> Instructions for the task
Recast the lines of the material starting at the line containing "Image resolution: width=743" and ending at the line containing "will (480, 210)." as a JSON list of strings, one string per line, omitting any blank lines.

___ Data rows ___

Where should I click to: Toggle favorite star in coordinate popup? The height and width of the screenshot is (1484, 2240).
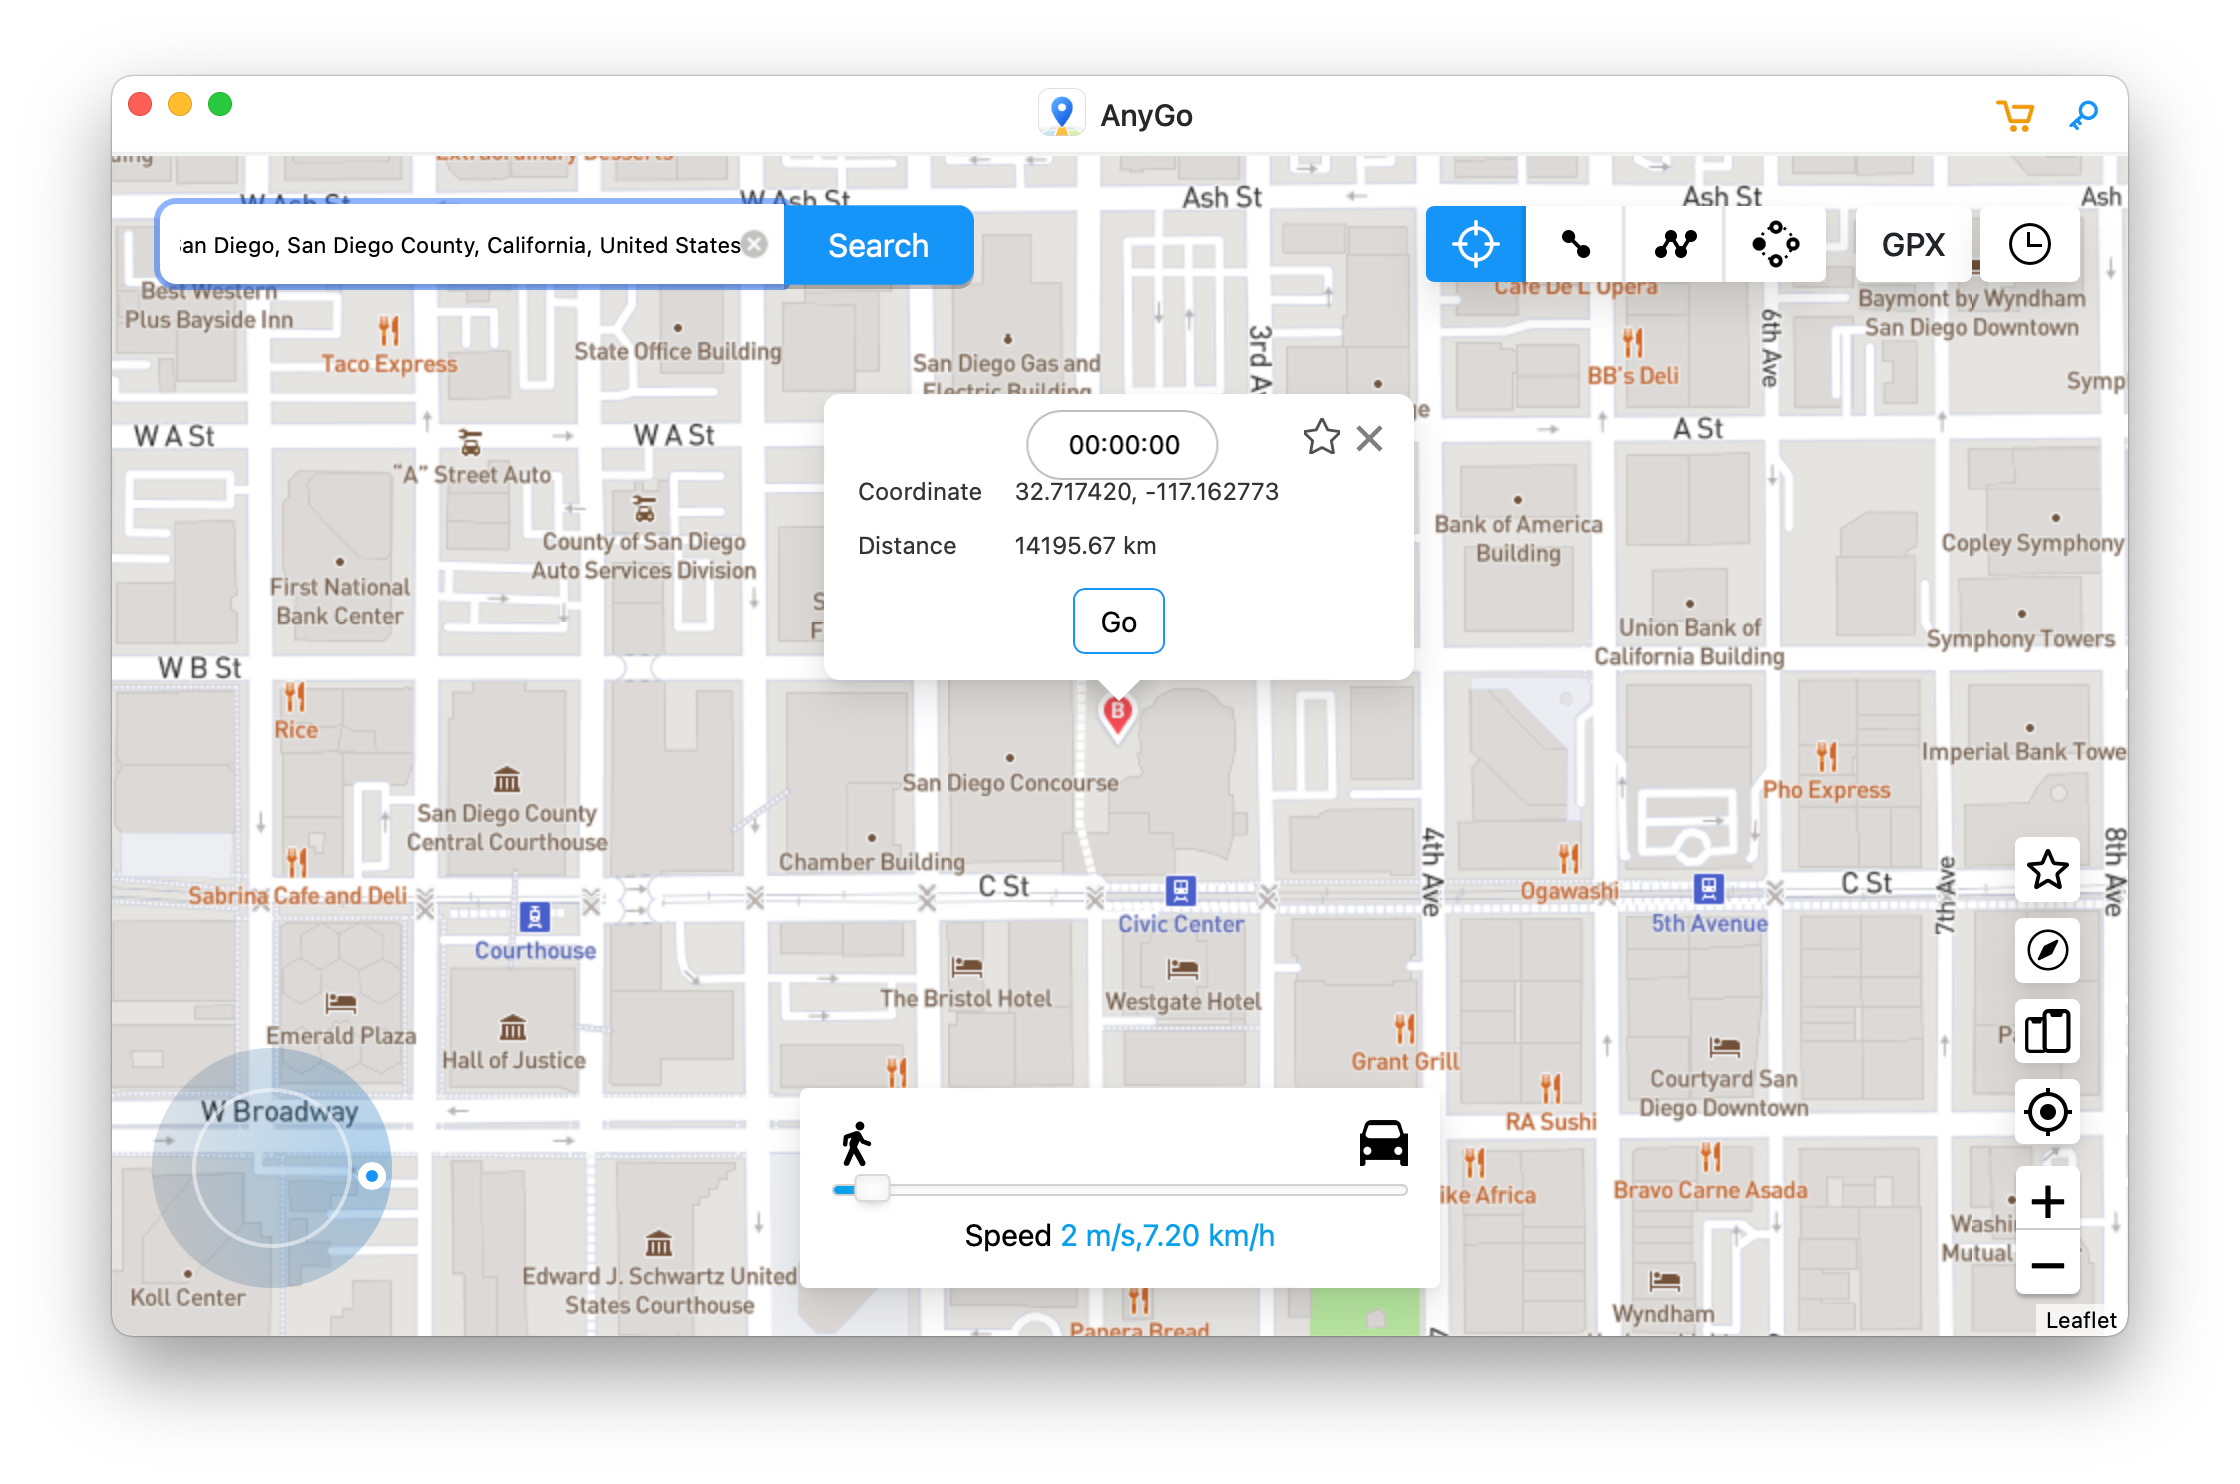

___
___ Data rows ___

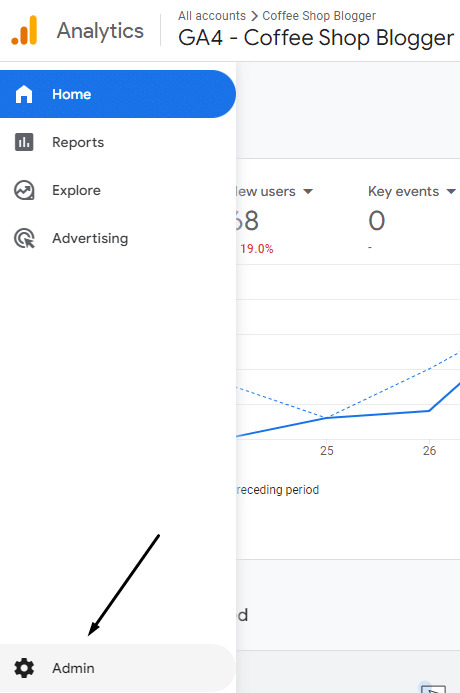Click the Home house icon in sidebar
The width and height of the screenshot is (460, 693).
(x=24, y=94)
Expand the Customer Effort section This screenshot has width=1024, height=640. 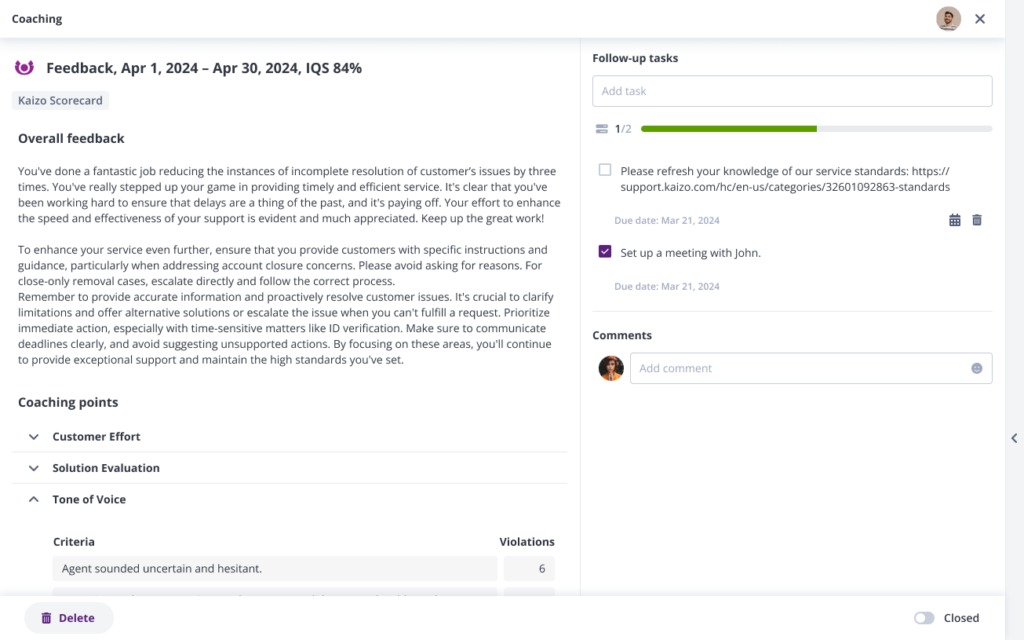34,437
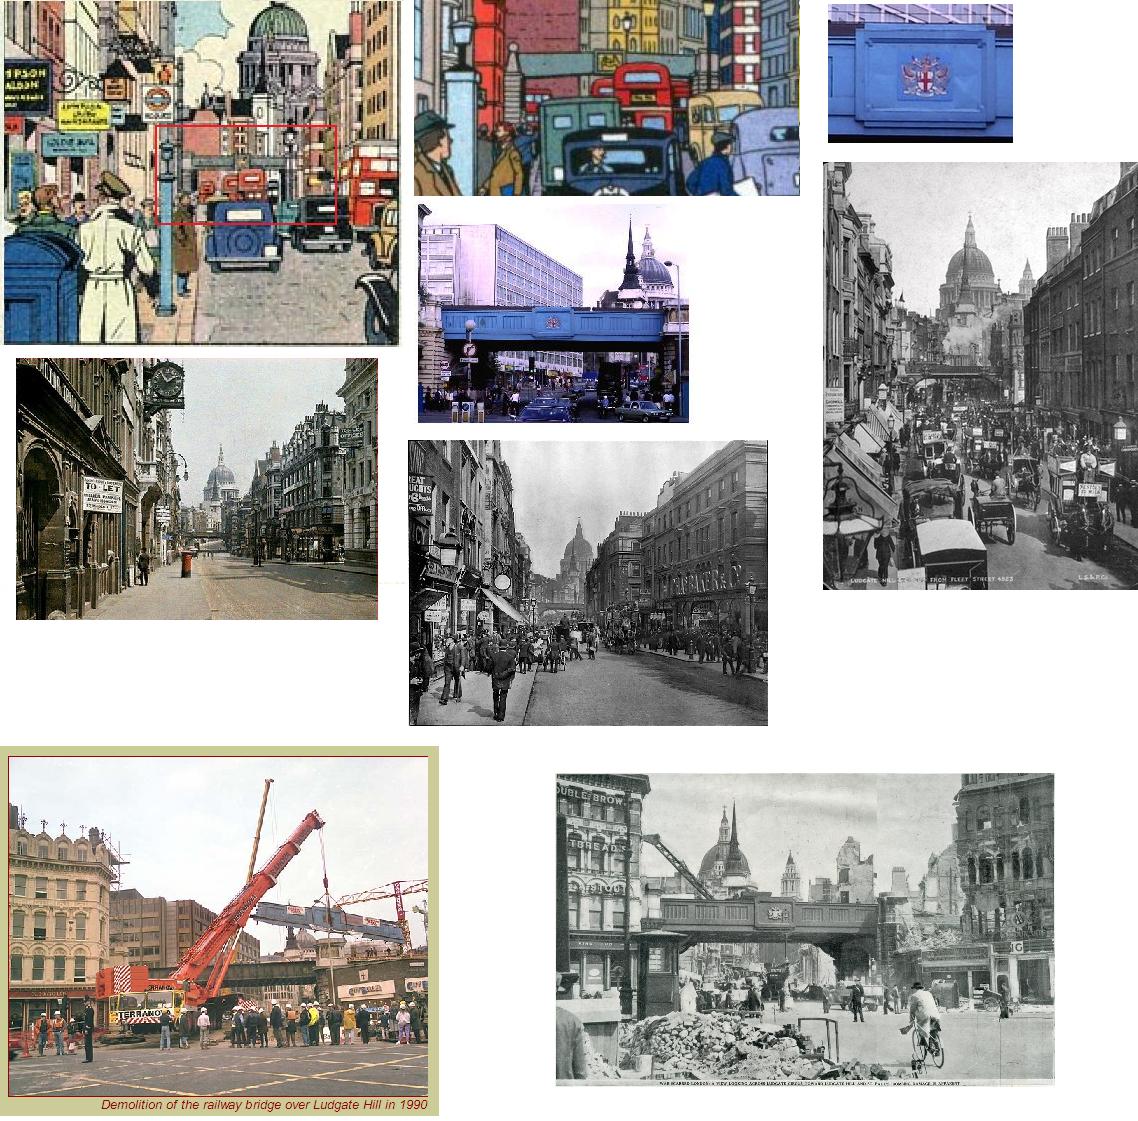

___
___ Data rows ___

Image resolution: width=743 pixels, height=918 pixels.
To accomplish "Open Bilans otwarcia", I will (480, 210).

___

> The completed task
[
  "Image resolution: width=743 pixels, height=918 pixels.",
  "To accomplish \"Open Bilans otwarcia\", I will (480, 210)."
]